In Europe Finland came very close to refusing the bailout of Portugal, a package of around $115.5 billion (€78 billion). On April 17, the True Finns won 39 seats in the 200-seat Finnish Parliament (third in size). The party, while left-wing, is nationalist, anti-globalist, and culturally conservative. It’s only been around since May of 1995. With the party’s sizeable gain in seats came buzz that Nazism was back in Finland and comparisons of True Finns to the U.S. Tea Party came instantly as well. The party polarized the Finnish population on the subject of the Portuguese bailout and hence has been denied a role in a governing coalition. Just how stable the Finnish government will be hereafter is another matter.
Now, mind you, Portugal is in the ditch and Finland is among the leading economies of Europe. Just a few weeks ago Brigitte and I marveled at some tables obtained from the European Central Bank showing that in crucial measures of competitiveness, only Germany topped Finland’s performance in recent years. But huge economic meltdowns always hurt an element even of the best-off populations. And it is this element—the people who are hurt—who undoubtedly formed the energy behind the rise of the True Finns. We work like crazy, we’re disciplined, and then some careless, free-spending, indulgent people, far away, Greece, Portugal, whatever, get themselves in trouble, and when it’s time for them to buckle down and suffer the consequence, No, none of that. Here they are at our door and ready to take our money so that they can party on.
Is this a caricature or is this reality?

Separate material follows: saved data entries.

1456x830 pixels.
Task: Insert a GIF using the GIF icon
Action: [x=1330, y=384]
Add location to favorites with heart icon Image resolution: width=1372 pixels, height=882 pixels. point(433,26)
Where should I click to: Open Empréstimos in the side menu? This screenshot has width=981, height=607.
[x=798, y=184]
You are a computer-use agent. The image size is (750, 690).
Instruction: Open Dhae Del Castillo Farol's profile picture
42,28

Just yesterday I wrote elsewhere about evil and called it an absence of empathy. This morning’s news brought—if not a corrective to that view then at least a meaningful enlargement of the concept. I learned just how narrowly the EU escaped disaster because the Finnish Parliament narrowly backed the bailout after all. The Finnish lesson for me has been to realize that empathy among people will rapidly thin out if justice is not seen to be visibly applied to all, in like measure, everywhere.

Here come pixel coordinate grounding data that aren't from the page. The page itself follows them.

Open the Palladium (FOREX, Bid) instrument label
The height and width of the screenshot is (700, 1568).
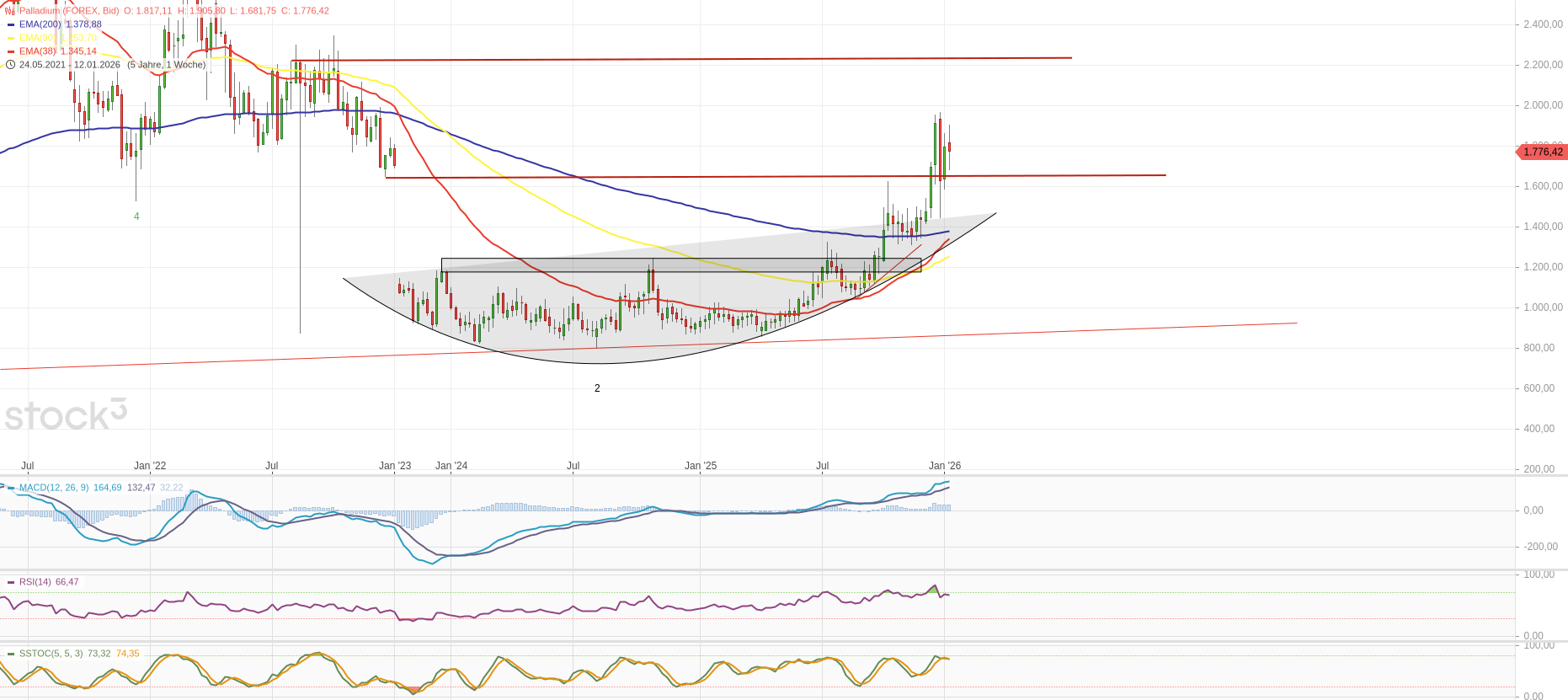(69, 11)
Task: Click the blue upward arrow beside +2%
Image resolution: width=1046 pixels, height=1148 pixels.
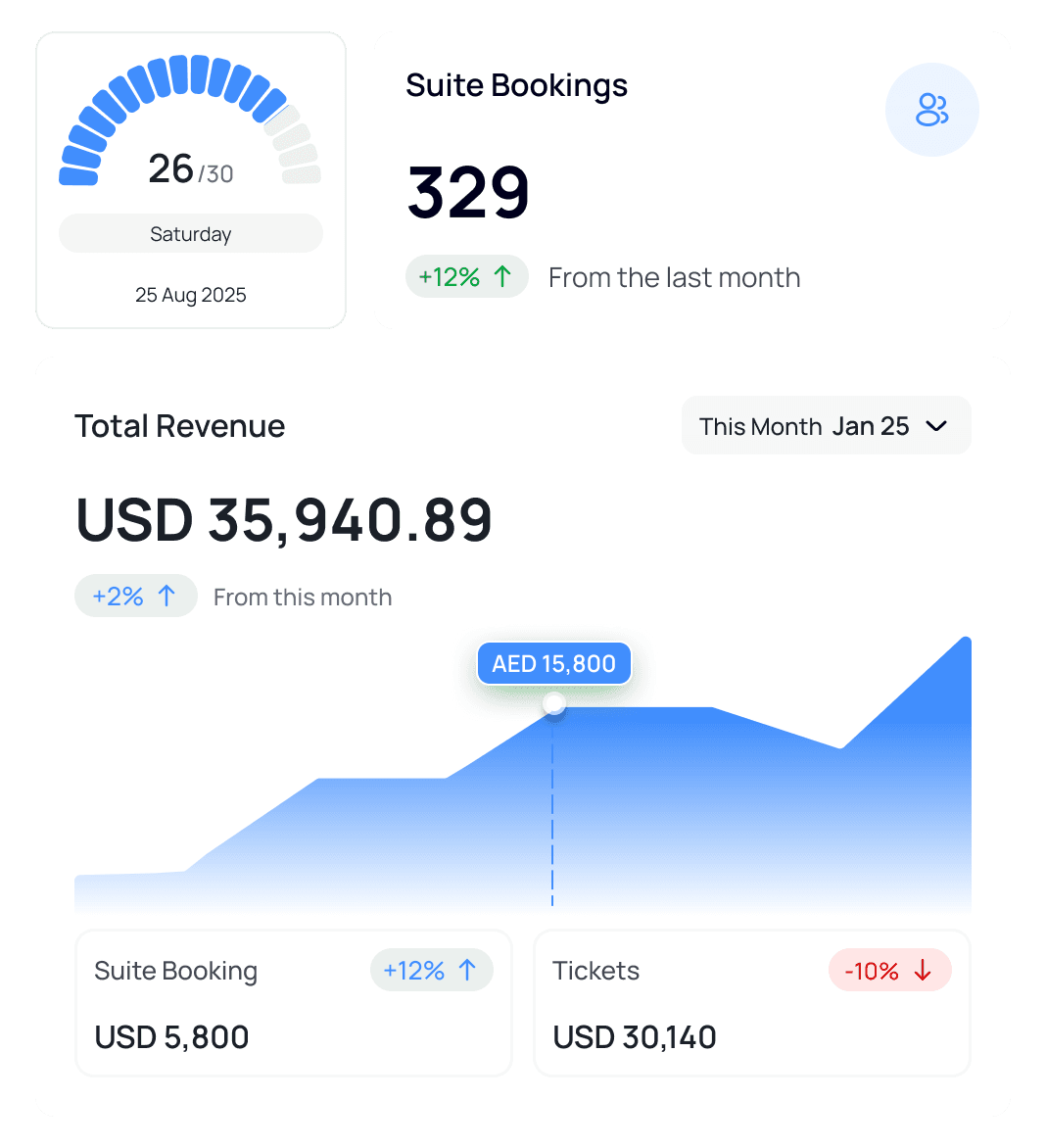Action: [x=165, y=595]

Visible justice. Yes, we need it. When people are hurting, they will balk at pragmatic fixes to collective problems that minimally have the appearance of injustice—and where smoke, there fire. This is certainly the case in Europe where the “union” is new, thin, and where the competent and disciplined are called upon to rescue the apparently neglectful and possibly corrupt. Big mess. And it is precisely in times like these, erupting with righteous rage out of the poorest elements of the population, that ugly political movements rise and sometime, with disastrous consequences, gain the hammer hand.
But the problem of justice, even-handedness, of consistency also arises when we are watching dramatic interventions in favor of political resistance in Libya—but not in Syria. Just to name a single pair. Arises when we watch one or two billionaires tried in the courts but others bailed out with billions of taxpayers' money because they did not technically violate any laws…

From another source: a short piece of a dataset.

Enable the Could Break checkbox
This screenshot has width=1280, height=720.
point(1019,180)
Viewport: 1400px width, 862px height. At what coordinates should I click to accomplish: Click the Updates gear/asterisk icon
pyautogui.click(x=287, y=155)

Having commented on Swedish influence in Finland in earlier and other contexts, a lighter moment came as I pursued my research. I discovered one of the important party platforms of the rigorously nationalistic True Finn Party. The party’s top cultural demand is the abolition of the mandatory teaching of Swedish to all Finnish pupils from primary school on up to vocational universities. I found this delightfully meaningful, especially that word “vocational.” The lower classes in Finland, surprise, speak Finnish—and nothing but. They must be taught Swedish so that their bosses don’t have to learn Finnish.